Chemical safety best practices
What are the best practices, and proactive measures being taken, to ensure chemical safety in the workplace?
Responding is Sean Salvas, senior market strategy lead – EHS, Origami Risk LLC, Chicago.
Chemical safety practices in the United States have been steadily expanding over the years, especially after the 2012 adoption of elements of the United Nations’ Globally Harmonized System of Classification and Labeling of Chemicals into OSHA’s Hazard Communication Standard (1910.1200).
Notably, this action led to new hazard labeling requirements, the creation of the 16-section Safety Data Sheet format and new hazard classifications.
The UN has introduced subsequent editions of GHS yet to be adopted by OSHA. However, the agency’s latest proposal to update the Hazard Communication Standard with the seventh edition of the GHS will bring more changes, including:
- New hazard classification categories for aerosols, desensitized explosives and flammable gases, along with revised hazard and precautionary statements.
- New or revised definitions for combustible dust, gas, exposure or exposed, and other terms.
- The reconciliation of Hazard Communication Standard labeling requirements with those of the Department of Transportation, including streamlined labeling requirements for small chemical containers.
- Added concentration ranges on SDSs to help identify substances with formulations classified as confidential business information.
Besides ensuring compliance with globally accepted standards, the new requirements focus on human safety and health as well as preventing environmental damage.

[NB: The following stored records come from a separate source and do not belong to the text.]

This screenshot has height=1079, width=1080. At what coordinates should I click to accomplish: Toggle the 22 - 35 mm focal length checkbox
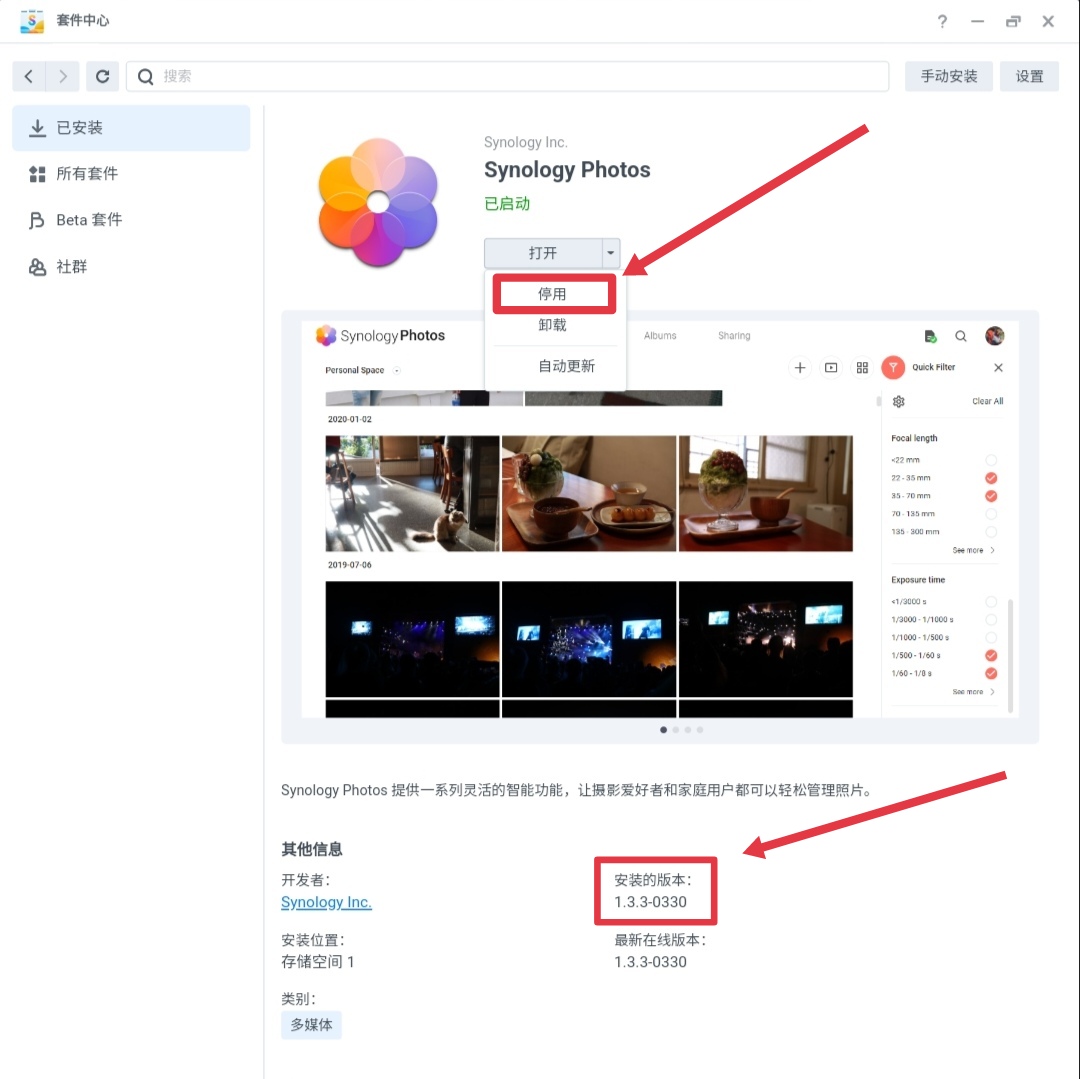click(x=990, y=478)
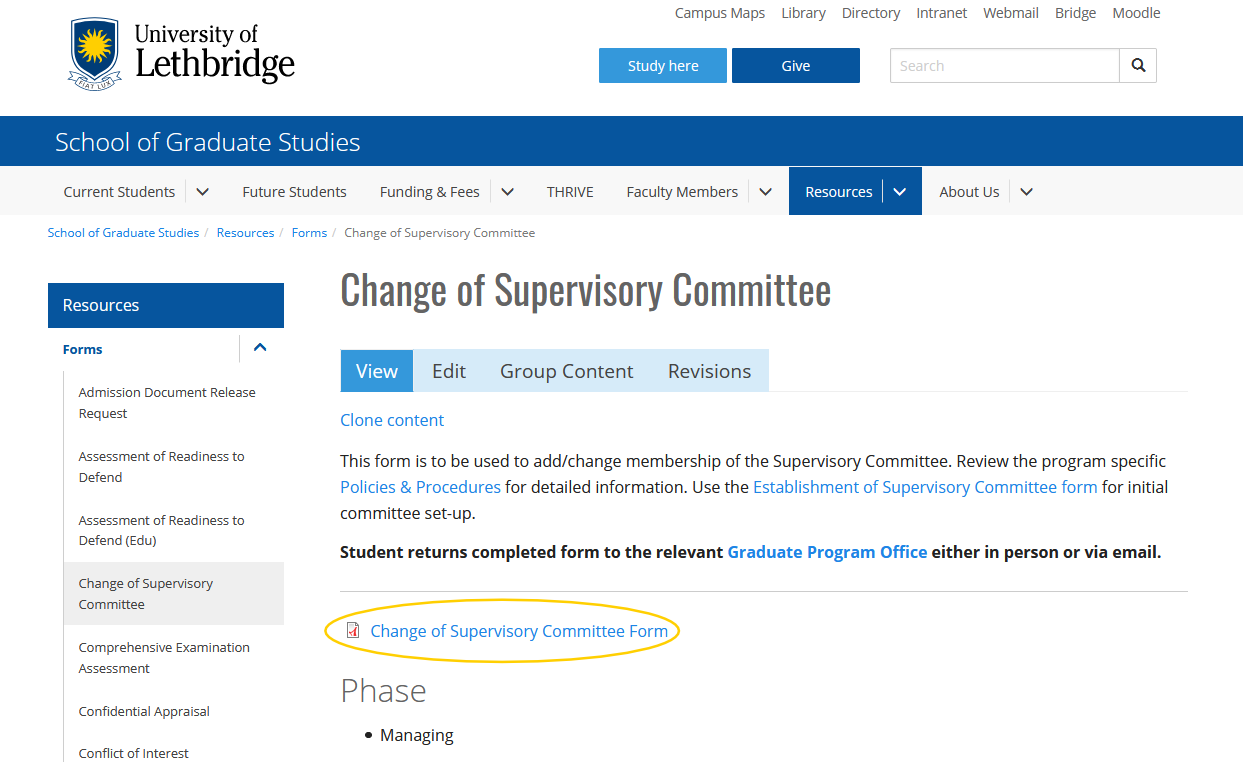The image size is (1243, 762).
Task: Switch to the Edit tab
Action: (x=449, y=371)
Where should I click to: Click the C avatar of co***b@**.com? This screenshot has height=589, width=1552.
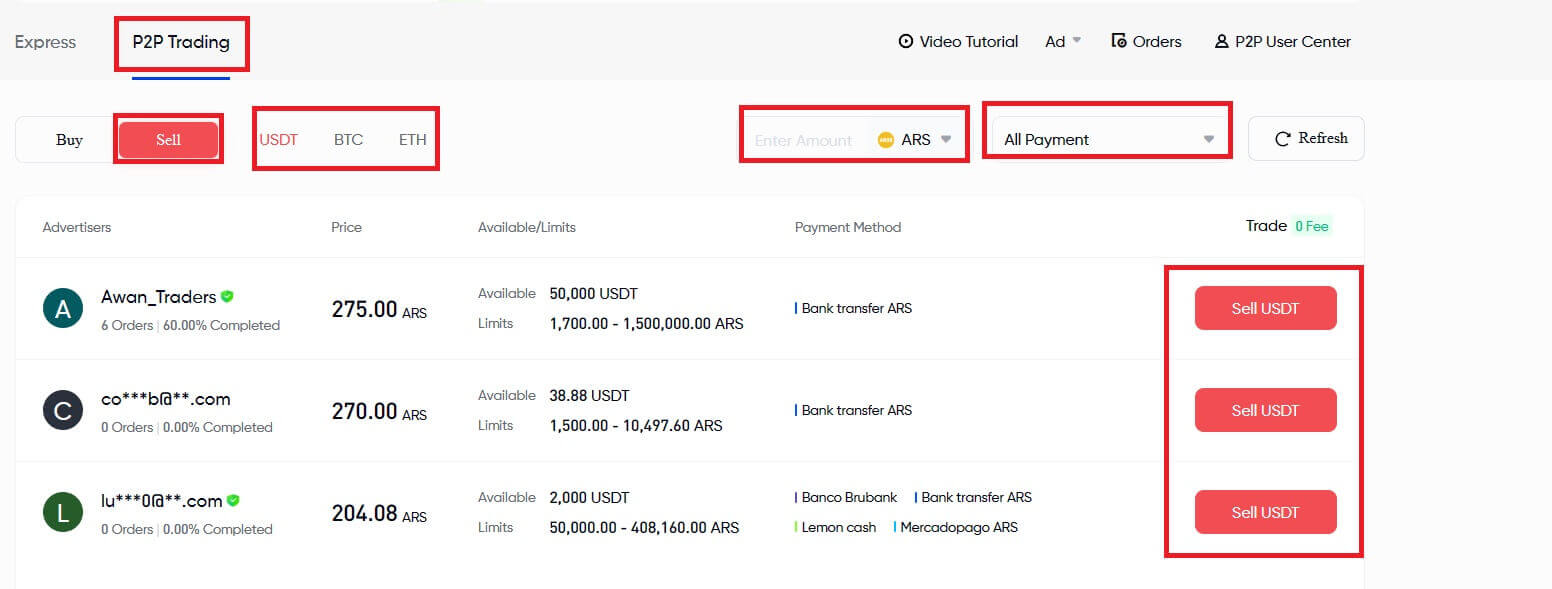(x=63, y=410)
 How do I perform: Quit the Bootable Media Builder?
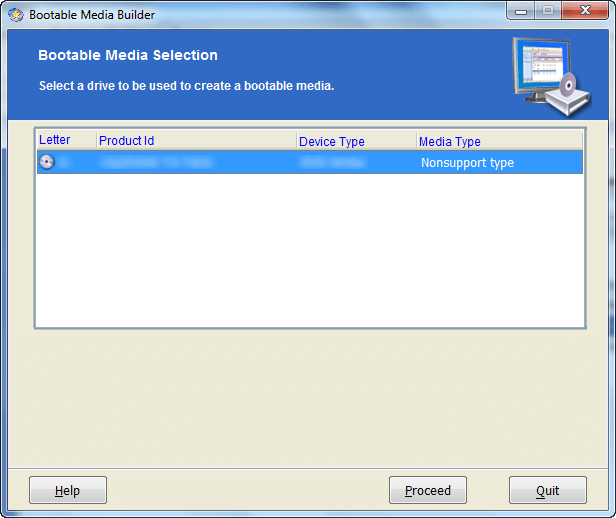coord(548,490)
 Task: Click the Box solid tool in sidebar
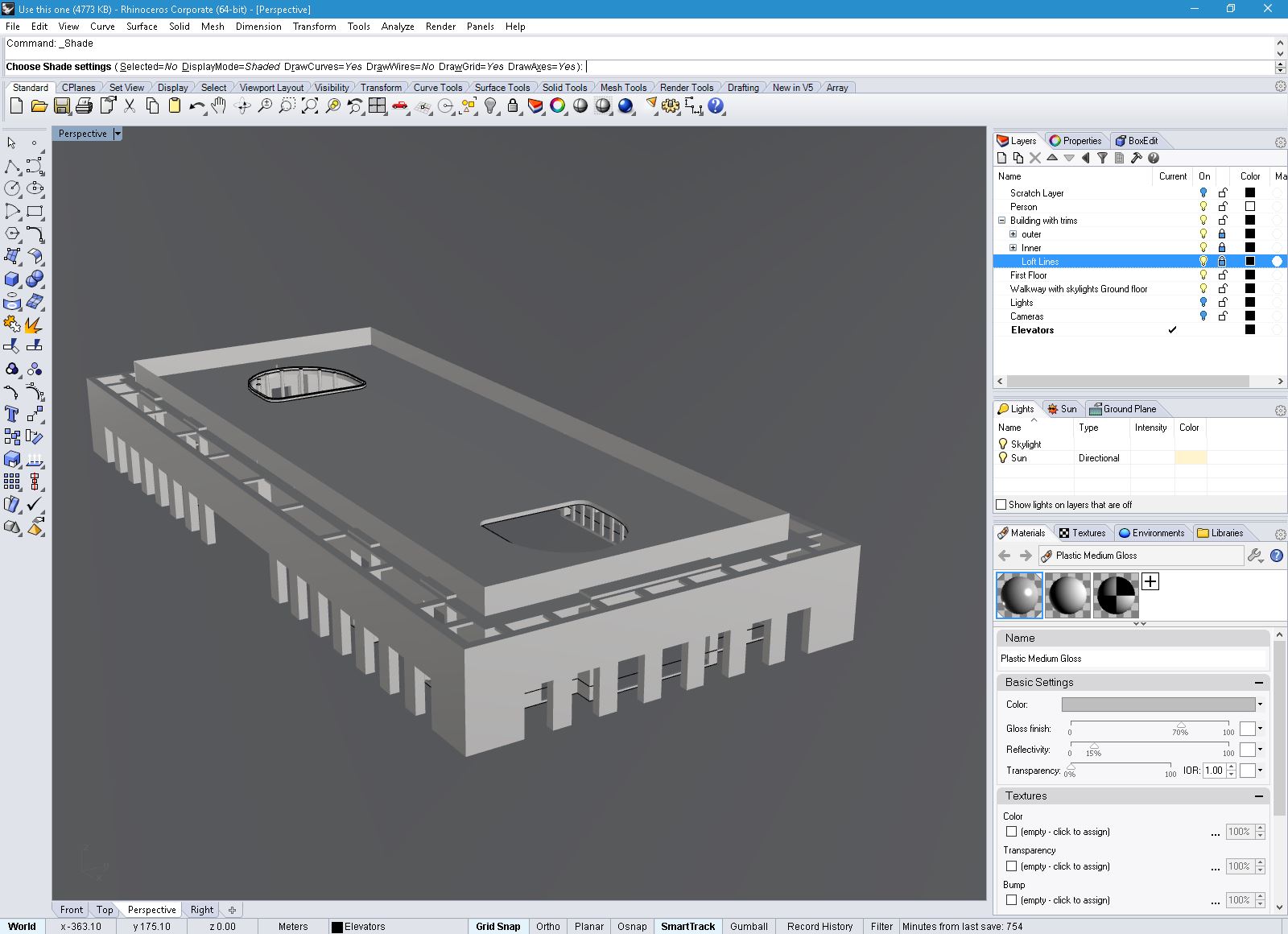point(12,279)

Apart from the regulatory developments, organizations are proactively addressing all aspects of chemical use, including their manufacture, transport, use, handling, storage and disposal. Many are implementing best practices, including:
Establishing chemical standard operating procedures, which cover different aspects of chemical handling, such as delivery of raw materials, storage and disposal.
Routine inspections and maintenance, which keep organizations informed of potential chemical hazards and risk profiles.
Periodic hazard communication training, including instruction on safety protocols as well as drills to prepare for and respond to incidental chemical releases or related catastrophes.
Ensuring proper controls are in place, such as ventilation to pump out noxious gases, or being equipped with alarms and gas sensors to detect air toxicity levels, as well as the Hierarchy of Controls to eliminate hazards or apply appropriate safety measures where necessary.
Ensuring safe chemical storage, so chemicals are stored in appropriate containers and at correct temperatures and pressure levels, properly labeled, accessible yet well protected, and checked regularly.
Prioritizing asset maintenance, including keeping to routines to minimize risks of leaks or spills, and ongoing monitoring of equipment, pipes, storage containers and the environment to optimize chemical operations and ensure safety.
Performing assessments of personal protective equipment, including the evaluation of the integrity and use of all goggles, lab gowns, rubber gloves, hazmat suits and respiratory protection (self-contained breathing apparatuses, etc.) required for handling toxic and corrosive chemicals.
Establishing environmental protection measures, such as standard protocols for spills (including containment procedures) as well as staff training on first aid and emergency equipment such as fire extinguishers, drench showers and readily available first aid kits.
In addition to the various proactive safety measures adopted by industry, newly proposed regulations will help advance efforts to mitigate risks chemicals pose to employees, the public and the environment.
Editor's note: This article represents the independent views of the author and should not be construed as a National Safety Council endorsement.